On September 29, 2017 the SEC filed a civil complaint against Maksim Zaslavskiy, alleging that he had committed securities fraud and sold “illegal unregistered securities.”  The instruments at issue were tokens that Zaslavskiy allegedly sold to the public through initial coin offerings of his companies RECoin Group Foundation LLC and DRC World, Inc.  The lawsuit followed an investigation that apparently took less than 90 days to conduct, and that involved reviewing social media and online postings.  The investigation appears to have been conducted parallel with a criminal investigation by the FBI, and a criminal complaint was filed 28 days after the SEC complaint.  The SEC case was stayed pending resolution of the criminal case.

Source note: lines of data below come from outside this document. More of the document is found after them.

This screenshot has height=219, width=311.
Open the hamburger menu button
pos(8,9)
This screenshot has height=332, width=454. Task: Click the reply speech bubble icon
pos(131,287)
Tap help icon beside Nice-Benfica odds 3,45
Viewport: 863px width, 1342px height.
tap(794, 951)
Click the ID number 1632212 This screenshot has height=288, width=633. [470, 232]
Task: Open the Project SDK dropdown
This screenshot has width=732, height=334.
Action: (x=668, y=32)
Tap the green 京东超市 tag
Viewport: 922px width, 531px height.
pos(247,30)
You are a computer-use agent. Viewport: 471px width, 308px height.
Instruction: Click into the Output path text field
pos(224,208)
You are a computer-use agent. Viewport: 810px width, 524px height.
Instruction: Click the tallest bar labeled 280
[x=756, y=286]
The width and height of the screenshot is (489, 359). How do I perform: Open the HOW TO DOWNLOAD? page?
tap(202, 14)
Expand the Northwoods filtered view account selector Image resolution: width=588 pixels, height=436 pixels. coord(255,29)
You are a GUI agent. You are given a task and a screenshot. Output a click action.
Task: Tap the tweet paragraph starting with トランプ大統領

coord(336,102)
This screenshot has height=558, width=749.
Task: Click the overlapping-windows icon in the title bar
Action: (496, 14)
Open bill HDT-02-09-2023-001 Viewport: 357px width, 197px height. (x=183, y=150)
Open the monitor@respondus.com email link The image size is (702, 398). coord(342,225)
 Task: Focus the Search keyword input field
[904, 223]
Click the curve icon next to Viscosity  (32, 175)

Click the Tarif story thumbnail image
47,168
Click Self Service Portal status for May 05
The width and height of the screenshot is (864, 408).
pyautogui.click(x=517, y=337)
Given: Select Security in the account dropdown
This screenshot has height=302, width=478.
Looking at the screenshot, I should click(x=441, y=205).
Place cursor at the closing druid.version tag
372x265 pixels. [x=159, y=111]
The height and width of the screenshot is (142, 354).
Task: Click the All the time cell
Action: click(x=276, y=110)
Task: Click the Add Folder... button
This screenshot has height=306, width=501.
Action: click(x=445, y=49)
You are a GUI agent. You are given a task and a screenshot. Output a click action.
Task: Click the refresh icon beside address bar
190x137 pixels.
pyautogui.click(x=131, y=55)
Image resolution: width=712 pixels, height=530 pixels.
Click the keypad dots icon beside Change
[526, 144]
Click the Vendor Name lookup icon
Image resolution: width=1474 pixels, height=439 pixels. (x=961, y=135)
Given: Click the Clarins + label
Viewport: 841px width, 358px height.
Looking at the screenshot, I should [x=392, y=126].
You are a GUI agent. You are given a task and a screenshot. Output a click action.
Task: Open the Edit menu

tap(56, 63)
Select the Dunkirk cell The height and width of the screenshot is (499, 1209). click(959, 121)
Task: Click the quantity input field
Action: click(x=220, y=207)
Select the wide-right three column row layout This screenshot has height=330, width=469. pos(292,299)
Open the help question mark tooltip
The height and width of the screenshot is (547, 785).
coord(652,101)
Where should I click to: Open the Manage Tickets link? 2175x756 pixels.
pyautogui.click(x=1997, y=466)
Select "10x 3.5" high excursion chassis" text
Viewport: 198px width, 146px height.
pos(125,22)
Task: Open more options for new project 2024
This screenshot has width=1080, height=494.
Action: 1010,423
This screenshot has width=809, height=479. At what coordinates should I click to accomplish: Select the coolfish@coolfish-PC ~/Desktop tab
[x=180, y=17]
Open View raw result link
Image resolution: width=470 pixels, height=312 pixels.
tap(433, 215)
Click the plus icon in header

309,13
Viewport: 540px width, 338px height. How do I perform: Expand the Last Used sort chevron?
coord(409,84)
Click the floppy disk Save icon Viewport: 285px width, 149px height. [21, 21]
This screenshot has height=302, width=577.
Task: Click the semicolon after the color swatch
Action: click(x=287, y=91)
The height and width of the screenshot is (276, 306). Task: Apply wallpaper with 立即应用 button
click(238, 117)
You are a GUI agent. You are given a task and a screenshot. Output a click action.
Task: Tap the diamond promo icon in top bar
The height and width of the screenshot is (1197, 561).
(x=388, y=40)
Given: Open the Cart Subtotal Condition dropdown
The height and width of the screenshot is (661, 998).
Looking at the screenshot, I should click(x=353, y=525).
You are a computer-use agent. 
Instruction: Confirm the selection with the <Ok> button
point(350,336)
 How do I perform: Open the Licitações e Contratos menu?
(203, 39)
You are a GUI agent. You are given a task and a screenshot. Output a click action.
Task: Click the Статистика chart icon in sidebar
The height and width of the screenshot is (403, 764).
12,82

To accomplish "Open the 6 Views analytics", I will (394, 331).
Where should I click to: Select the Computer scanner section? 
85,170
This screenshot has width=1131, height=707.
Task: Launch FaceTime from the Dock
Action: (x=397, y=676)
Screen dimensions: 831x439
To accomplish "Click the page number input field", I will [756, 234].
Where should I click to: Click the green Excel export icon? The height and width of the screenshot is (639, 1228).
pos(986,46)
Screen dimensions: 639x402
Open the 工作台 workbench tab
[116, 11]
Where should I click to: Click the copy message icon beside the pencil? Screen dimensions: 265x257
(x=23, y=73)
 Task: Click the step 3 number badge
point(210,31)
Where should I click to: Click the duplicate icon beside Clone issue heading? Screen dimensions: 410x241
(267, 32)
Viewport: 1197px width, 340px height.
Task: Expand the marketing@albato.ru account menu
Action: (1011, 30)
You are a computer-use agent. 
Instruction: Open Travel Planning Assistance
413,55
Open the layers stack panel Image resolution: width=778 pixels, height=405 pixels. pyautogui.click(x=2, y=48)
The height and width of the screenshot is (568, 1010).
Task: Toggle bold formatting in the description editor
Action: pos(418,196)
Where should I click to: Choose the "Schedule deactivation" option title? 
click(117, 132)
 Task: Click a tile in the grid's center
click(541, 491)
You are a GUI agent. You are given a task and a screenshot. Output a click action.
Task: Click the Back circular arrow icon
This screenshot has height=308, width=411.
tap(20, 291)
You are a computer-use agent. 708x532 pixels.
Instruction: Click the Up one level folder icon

On January 29, 2018 Mr. Zaslavskiy’s criminal lawyers told the judge that they would file a motion to dismiss the criminal case based on the argument that the tokens at issue are not securities.  Shortly afterward the SEC sent a letter to the judge requesting leave to file a brief in support of the criminal prosecutors.  The judge granted the SEC’s request.

On February 27, Mr. Zaslavskiy filed a motion to dismiss the criminal case, asserting that: (1) the tokens were cryptocurrencies that are exempt from U.S. securities laws just as fiat currency is exempt; (2) the tokens did not satisfy the U.S. Supreme Court’s test articulated in SEC v. W.J. Howey Co. for determining whether an instrument is an “investment contract,” and therefore a security under U.S. securities laws; and (3) the securities fraud charges, as applied to cryptocurrencies, are void for unconstitutional vagueness. The government’s responses are due by March 19.

This case is one to watch.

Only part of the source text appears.